Le 21 décembre 1989, en direct à la télévision roumaine, le dictateur Nicola Ceaușescu est hué par la foule. Il sera exécuté quatre jours plus tard avec sa femme après un procès expéditif. Ce Nouvel An qui n’est jamais arrivé, Grand Prix du dernier festival de Venise, suit pas à pas la vie de six Bucarestois ordinaires la veille de la chute du régime : un ouvrier dont le fils vient d’envoyer au Père Noël une bien embarrassante missive, un réalisateur à la télévision nationale obligé de retourner dans l’urgence la soirée du Nouvel An et de trouver une nouvelle actrice après la défection de la précédente, son fils qui a décidé de fuir le pays, un employé de la Securitate, la police secrète, sa mère qui refuse d’abandonner la maison où elle a toujours vécu….

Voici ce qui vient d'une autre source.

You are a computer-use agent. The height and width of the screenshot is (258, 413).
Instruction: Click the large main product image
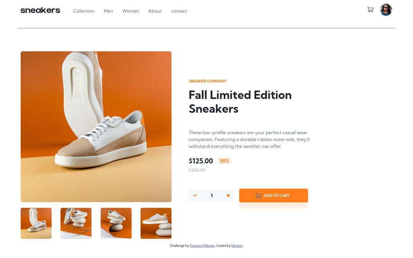(x=96, y=127)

On connaît la richesse du cinéma roumain depuis la Palme d’or ô combien méritée attribuée en 2007 à Christian Mungiu pour Quatre mois, trois semaines, deux jours. On sait que la fin du régime de Ceaușescu est un de ses sujets de prédilection. Ainsi 12h08 à l’est de Bucarest (2006) de Corneliu Porumboiu montrait avec une cruelle ironie comment les Roumains avaient souvent héroïsé leur participation à la chute de la dictature.
Ce Nouvel An… a une texture quasi documentaire. Il vaut d’abord par son échantillonnage sociologique : quatre hommes, deux femmes, de tous les âges et de tous les milieux. Parmi eux, un, l’employé de la Securitate, sert le régime, deux autres, l’actrice et le fils, le détestent, les trois autres le subissent avec résignation. Il vaut surtout par la finesse des caractères dépeints : ni héros, ni salaud, chacun a ses raisons et interroge celles que nous aurions eues si nous avions été dans la même situation. Défendre des valeurs, certes ; mais surtout sauver sa peau et celle des siens face à un avenir encore inconnu.

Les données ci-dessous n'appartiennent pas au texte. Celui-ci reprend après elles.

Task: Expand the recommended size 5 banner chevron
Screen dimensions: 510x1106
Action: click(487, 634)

Ce Nouvel An… souffre d’une faiblesse structurelle. On en sait par avance la fin. On sait comment l’histoire se finira et on sait qu’elle se finira « bien », par la chute du dictateur et la fin de la dictature. Cette connaissance rétrospective éclaire d’un jour moins dramatique les événements traversés par les six protagonistes. Le drame devient moins dramatique (on ne tremble pas quand Laurențiu est arrêté), la comédie plus drôle. Il est caractéristique que l’épisode le plus réussi du film soit le plus ironique : la lettre au père Noël du fils de Gelu l’ouvrier.